A herd of 90 cows, mainly Simmental crosses, was taken on in 2002 with an extra 600 acres of land.
“We fell into the Blondes almost by accident more than 20 years ago. We had been using predominantly Charolais bulls on our cows and the Hereford on the heifers. We bought a Limousin and a Blonde bull at the same time but we found that the Blondes grew faster.
“At the time I farmed with my father and brother and we had a lot of hill land some of which I continued to farm when we split the partnership when my father retired in the mid 1980s. The majority of my suckler herd was on quite high ground and I felt that the cows were not able to do so well when suckling the larger-boned Charolais calves as with Blonde calves.
“I was also finishing cattle on low-lying land near the coast at Beadnell and I thought the Blonde crosses were doing the best and we were getting more per kg. As a result, every time I needed to replace a bull I bought the best Blonde I could get,” said Mr Telford.
“I look for bulls with a good top which are not too narrow while length and lack of belly are a natural breed trait.”
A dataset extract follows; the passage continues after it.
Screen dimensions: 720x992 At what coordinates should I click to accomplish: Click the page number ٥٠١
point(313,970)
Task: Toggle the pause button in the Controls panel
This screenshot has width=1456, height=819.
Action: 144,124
Current stock bulls are by Ballygowan Noble, Whistley Dollar, Druk Lance and the French bred bull Everest – Mr Telford is prepared to pay a good price for a top Blonde bull but he believes he would have to pay nearly twice that for the length and quality from another continental breed.
The most recent two stock bulls were bought from George Hamilton, of Ramrigg. They were the herd’s three and an half year old stock bull as well as a bull bred by Mr Hamilton from an in-calf heifer – both were from the County Durham based Hallfield herd of James Weightman.
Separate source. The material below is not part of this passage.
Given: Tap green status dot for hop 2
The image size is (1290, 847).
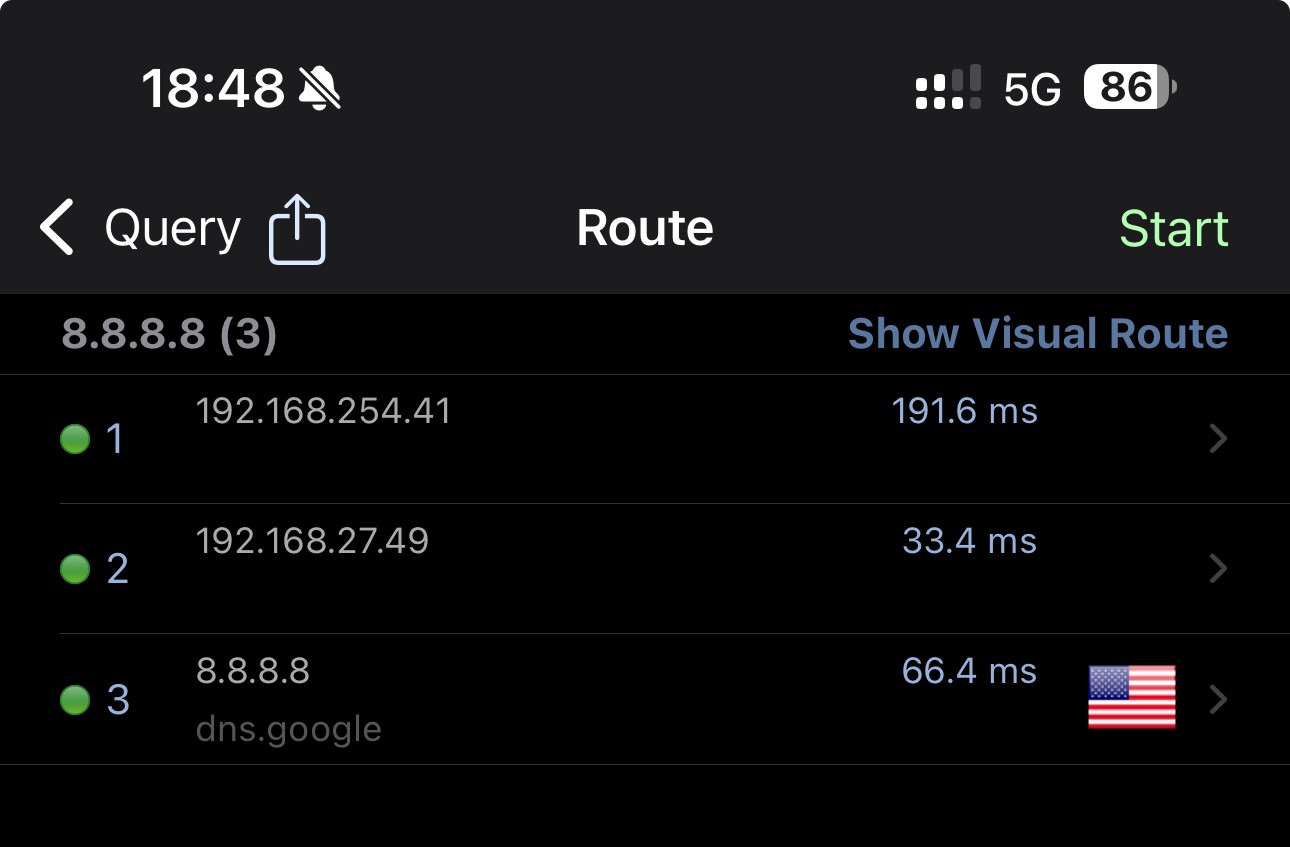Looking at the screenshot, I should pos(75,569).
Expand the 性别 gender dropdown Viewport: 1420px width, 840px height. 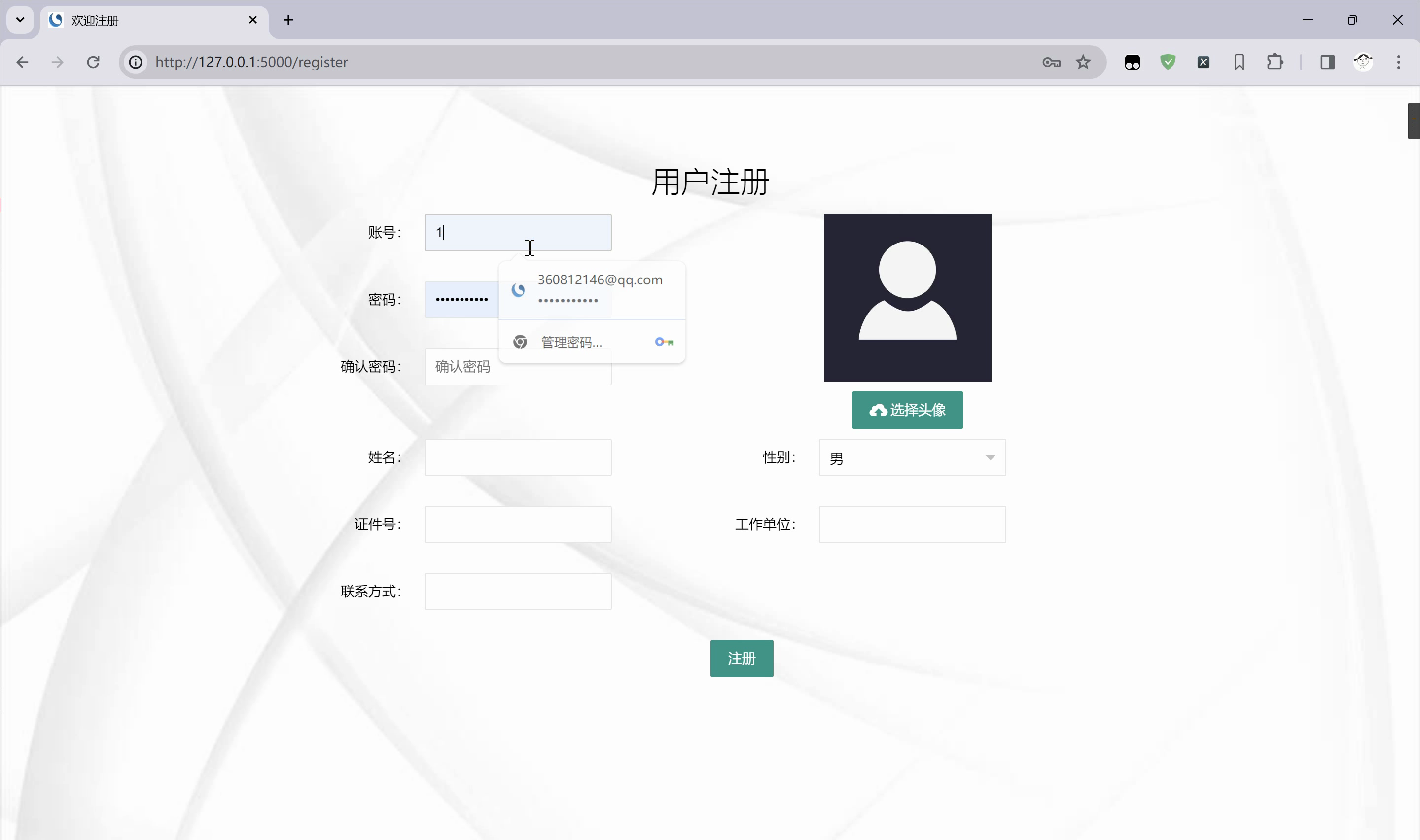click(x=912, y=457)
By the mid 1990s, the suckler herd had expanded to 300 cows following the purchase of more land at Branton and while some heifers were still finished on the farm, suckled calves were also sold through Wooler Mart’s autumn and spring sales.
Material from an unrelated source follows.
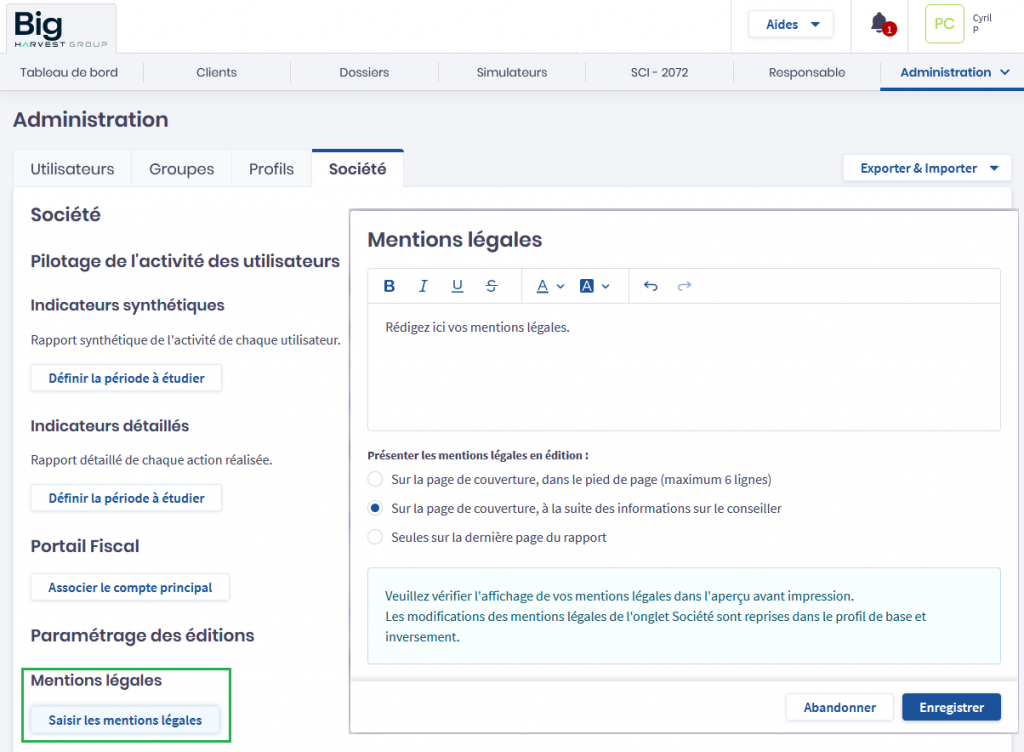
Task: Undo the last edit in editor
Action: pos(651,286)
Currently, all the progeny are sold as suckled calves, either through Wooler or privately.
Of the herd, 220 calve in the spring from mid March to mid June, with the remainder calving from the end of August through September and October. The aim is for a nine to 12 week calving period. Assisted calvings count for as little as 10 per cent of the herd.
|Crossbred Blonde calves|
Spring-born calves are sold the following February and March at 10 to 12 months old after weaning in January – leaving the calves on their mothers after housing has been found to reduce pneumonia.
The autumn-born calves are weaned in mid August and are sold in October. All cows are winter housed and the spring calvers are inoculated with Rotavec against scour.
Only the autumn-born calves are creep fed receiving less than a kg a day of a home-grown barley mix with the spring calves going out to graze the hill with their mothers.
Calves are weighed when handled on a tray in a race and generally average a liveweight gain of 1kg-plus a day from birth to sale for steers and approaching 1kg a day for heifers and their sale weights are equivalent to other larger continental beef breeds, says Mr Telford
The 180 calves sold in October 2004 averaged £510 for steers and £430 for heifers.
With 400 acres of cereals grown at Branton East Side, Mr Telford can also keep his options open under the new Single Farm Payment regime and cut cow numbers and finish his cattle.
“I would stick with the Blonde because I know how well they finish but at the moment if I can sell a store calf at 10 to 14 months old at about £500 for a steer and £400 for a heifer then I will continue to sell the calves.
“It also depends on what it costs you to winter a cow and we have got land which suits suckler cows.”
Another incentive to maintain suckler herd numbers will be the lifting of the Over Thirty Months Scheme. An extra £200 per cow could go further towards herd replacement costs.
The suckler herd also improves the grazing for the farm’s 2,200 ewes and 600 ewe hoggs, 850 of which are North Country Cheviots, a further 850 Blackface plus 500 Mule and crossbred ewes, with 300ewe lambs and 300 gimmers sold annually along with up to 2,500 finished lambs.